Spring 2016 - Problem 6

Hilbert spaces

Suppose that $\set{\phi_n}_n$ is an orthonormal system of continuous functions in $L^2\p{\br{0,1}}$ and let $S$ be the closure of the span of $\set{\phi_n}_n$ . If $\sup_{f \in S \setminus \set{0}} \frac{\norm{f}_{L^\infty}}{\norm{f}_{L^2}}$ is finite, prove that $S$ is finite dimensional.

Solution.

Suppose $\set{f_1, \ldots, f_n}$ are linearly independent continuous functions in $S$ . Via Gram-Schmidt, we may assume without loss of generality that this set is orthonormal with respect to the $L^2\p{\br{0,1}}$ inner product.

Let $C = \sup_{f \in S \setminus \set{0}}\frac{\norm{f}_{L^\infty}}{\norm{f}_{L^2}}$ so that $\norm{f}_{L^\infty} \leq C\norm{f}_{L^2}$ For $a_1, \ldots, a_n \in \C$ , observe that for any $x \in \br{0, 1}$ , we have

\abs{\sum_{i=1}^n a_if_i\p{x}} \leq \norm{\sum_{i=1}^n a_if_i}_{L^\infty} \leq C \p{\sum_{i=1}^n \abs{a_i}^2}^{1/2}

by assumption.
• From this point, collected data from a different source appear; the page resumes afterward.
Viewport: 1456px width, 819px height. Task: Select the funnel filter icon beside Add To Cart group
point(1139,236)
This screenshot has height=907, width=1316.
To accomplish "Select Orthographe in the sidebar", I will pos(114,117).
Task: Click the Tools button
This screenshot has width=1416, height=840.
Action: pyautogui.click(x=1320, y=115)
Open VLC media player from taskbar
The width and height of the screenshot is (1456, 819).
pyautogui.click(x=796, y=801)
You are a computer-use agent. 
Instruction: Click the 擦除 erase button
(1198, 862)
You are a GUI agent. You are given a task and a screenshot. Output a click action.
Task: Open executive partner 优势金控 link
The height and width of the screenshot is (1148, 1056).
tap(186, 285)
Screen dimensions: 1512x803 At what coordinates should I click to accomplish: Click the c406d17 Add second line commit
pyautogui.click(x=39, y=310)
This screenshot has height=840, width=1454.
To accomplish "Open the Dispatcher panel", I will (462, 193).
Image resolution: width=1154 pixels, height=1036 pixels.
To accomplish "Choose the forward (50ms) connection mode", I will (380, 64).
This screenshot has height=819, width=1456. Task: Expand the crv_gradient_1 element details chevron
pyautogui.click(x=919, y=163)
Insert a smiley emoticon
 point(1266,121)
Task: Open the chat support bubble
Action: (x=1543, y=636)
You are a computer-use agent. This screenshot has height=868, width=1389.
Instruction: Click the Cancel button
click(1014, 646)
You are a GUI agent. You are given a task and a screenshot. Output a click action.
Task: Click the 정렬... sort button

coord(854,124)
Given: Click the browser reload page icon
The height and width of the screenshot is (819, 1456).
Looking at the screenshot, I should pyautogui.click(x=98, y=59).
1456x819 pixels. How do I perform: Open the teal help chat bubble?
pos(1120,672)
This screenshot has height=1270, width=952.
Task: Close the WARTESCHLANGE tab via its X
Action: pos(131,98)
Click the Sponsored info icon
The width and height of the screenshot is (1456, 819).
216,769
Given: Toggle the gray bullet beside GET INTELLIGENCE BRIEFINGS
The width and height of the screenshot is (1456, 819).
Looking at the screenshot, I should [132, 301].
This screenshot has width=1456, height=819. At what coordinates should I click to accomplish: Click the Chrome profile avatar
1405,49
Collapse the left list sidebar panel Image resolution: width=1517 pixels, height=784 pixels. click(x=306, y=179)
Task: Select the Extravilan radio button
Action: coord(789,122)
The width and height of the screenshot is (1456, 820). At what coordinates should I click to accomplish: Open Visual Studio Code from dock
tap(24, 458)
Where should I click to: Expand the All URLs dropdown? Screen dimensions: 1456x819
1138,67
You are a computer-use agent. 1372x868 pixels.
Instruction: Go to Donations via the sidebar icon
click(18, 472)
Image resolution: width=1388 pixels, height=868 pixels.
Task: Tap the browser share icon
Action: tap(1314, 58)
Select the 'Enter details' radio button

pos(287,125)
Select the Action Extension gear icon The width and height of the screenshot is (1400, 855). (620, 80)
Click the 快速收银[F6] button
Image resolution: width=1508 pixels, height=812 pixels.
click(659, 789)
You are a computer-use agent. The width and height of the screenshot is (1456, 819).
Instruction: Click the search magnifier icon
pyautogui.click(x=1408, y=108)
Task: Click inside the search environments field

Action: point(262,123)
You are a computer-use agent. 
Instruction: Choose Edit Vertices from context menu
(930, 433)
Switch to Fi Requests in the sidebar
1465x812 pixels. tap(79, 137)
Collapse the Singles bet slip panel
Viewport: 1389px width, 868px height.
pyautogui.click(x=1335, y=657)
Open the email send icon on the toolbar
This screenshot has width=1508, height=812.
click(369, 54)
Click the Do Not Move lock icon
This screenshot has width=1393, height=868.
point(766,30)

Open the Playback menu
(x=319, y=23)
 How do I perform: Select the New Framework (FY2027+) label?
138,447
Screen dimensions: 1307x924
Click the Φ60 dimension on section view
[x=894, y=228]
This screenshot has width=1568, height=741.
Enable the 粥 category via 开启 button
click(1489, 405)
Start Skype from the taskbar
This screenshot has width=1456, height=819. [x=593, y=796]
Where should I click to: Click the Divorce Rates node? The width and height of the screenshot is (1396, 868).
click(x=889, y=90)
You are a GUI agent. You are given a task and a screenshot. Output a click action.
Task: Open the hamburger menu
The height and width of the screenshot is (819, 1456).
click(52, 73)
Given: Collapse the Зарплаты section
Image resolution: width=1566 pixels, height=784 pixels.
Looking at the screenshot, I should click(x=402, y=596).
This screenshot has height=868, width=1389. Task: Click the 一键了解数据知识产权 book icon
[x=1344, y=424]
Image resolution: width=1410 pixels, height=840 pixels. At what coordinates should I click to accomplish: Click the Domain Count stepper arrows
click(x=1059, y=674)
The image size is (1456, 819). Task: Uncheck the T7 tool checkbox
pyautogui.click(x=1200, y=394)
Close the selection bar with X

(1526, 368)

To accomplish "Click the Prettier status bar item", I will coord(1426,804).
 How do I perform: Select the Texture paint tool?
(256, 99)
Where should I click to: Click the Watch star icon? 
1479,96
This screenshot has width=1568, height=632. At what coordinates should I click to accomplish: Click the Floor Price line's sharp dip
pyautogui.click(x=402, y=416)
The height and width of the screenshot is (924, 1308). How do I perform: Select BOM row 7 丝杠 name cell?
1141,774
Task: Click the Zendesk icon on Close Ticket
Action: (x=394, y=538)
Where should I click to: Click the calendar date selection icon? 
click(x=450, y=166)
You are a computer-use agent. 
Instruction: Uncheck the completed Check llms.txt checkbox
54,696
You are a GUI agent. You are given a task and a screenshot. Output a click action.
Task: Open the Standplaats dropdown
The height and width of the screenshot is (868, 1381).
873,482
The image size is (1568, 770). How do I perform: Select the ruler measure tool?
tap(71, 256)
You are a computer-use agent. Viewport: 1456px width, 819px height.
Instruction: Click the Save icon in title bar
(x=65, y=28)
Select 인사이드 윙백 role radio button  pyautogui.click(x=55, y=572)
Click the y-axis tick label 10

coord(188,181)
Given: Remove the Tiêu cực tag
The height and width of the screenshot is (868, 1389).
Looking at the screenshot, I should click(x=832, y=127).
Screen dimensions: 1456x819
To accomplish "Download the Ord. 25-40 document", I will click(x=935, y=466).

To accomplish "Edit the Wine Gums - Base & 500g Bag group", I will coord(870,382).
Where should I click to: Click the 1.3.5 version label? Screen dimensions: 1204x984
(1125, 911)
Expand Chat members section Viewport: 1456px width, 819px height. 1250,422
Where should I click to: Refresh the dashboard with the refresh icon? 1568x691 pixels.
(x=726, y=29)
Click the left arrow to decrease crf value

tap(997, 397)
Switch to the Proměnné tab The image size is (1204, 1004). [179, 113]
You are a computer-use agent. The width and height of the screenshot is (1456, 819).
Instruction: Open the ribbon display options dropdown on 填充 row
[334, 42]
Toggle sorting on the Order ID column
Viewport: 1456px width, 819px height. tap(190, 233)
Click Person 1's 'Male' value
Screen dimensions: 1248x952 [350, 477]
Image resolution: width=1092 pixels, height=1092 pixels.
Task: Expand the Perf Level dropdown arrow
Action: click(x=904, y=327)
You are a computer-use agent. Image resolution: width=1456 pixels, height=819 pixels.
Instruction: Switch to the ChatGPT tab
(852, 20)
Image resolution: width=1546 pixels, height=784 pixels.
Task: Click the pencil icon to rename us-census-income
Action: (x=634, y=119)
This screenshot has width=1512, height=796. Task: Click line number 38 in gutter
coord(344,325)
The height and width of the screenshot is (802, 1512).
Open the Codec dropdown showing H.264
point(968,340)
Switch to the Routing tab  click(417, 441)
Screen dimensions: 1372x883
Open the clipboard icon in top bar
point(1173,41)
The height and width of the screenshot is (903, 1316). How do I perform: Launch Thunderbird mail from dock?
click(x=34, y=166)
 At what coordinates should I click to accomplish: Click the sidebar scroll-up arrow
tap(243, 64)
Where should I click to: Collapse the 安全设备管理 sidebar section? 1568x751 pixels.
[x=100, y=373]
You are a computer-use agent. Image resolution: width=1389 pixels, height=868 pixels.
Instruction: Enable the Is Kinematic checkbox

Thus, applying the inequality for each $x$ with $a_i\p{x} = \conj{f_i\p{x}}$ , we see

\sum_{i=1}^n \abs{f_i\p{x}}^2 \leq C\p{\sum_{i=1}^n \abs{f_i\p{x}}^2}^{1/2} \implies \sum_{i=1}^n \abs{f_i\p{x}}^2 \leq C^2.

Integrating both sides and using the fact that the $f_i$ are orthonormal, we get $n \leq C^2$ . Thus, the number of linearly independent elements in $S$ is bounded by $C^2$ , which is finite, so $S$ must be finite dimensional.